Since the US and Israel’s war on Iran all but stopped the movement of oil and gas from the Arabian Gulf late in February, soaring oil prices have upended global markets. Over that period, China’s benchmark CSI300 equity index has fallen about 4.6%, compared with losses deeper than 10% in India, Japan and South Korea and an almost 8% decline for the S&P 500.
The yuan is the steadiest in Asia against the dollar — remaining flat through March — and China’s debt market is without peer, holding firm as other credit markets have sunk.
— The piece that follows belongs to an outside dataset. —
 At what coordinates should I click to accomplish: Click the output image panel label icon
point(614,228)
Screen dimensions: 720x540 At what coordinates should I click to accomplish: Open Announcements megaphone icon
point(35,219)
By holding up in a month where there have been few places for investors to hide, the moves have added to the case for owning China as both a short-term shelter and longer-run ballast for global portfolios, which have taken a drubbing of late.
“The uniqueness of China’s energy dependence is the differentiation factor,” said Jacky Tang, chief investment officer for emerging markets at Deutsche Bank’s Private Bank. “Because of this, investors prefer to allocate to Chinese assets at this point relative to other markets ... they realised the resilience.”
Tang said his portfolio was slightly overweight on China and that some clients were gradually switching some technology exposure to China from Japan and South Korea. Paradoxically, China is the world’s largest importer of oil that passes through the Strait of Hormuz and also one of the best placed to weather the waterway’s closure.
Domestic production, a freeze on fuel exports and a pipeline network allow it to diversify away from seaborne imports and source oil and gas from Russia, central Asia and Myanmar. It also boasts an electric vehicle fleet about as large as the rest of the world’s combined, oil stockpiles estimated at seven months of imports and an electricity grid that is almost insulated from imports thanks to domestic coal and renewables.
At the same time inflation is low — so the economy can absorb higher prices — while recent indicators have shown improvement. So relative to the rest of the world, what had been a steady growth outlook is suddenly looking impressive. “We feel (the) domestic China economy is going to stay robust, whatever happens,” said William Yuen, a Hong Kong-based investment director at Invesco, who added some exposure to tech and consumer firms last month.
“It may have its little ups and downs, but comparing to a lot of other economies in the world, there will be some sort of buffer given how diversified, how self-sustaining the economy has become.” There are other attractive tailwinds and sectors. Investors have already scooped up stocks in China’s renewables industry, a bet on worldwide demand for solar panels, batteries and green energy equipment to reduce dependence on fossil fuels.
The wall of household savings stashed in bank deposits has kept downward pressure on bond yields. And investors say they believe Chinese authorities are standing by to keep things steady, citing a recent regulatory crackdown aimed at market stability and selling from state investment funds last year, leaving them ready to prop up stocks if they fall. “The ‘slow bull market’ remains the mantra,” said Christopher Wood, Jefferies’ global head of equity strategy, in a note. “The goal remains clear: For the stock market to replace the deflating property market as the main source of wealth generation.”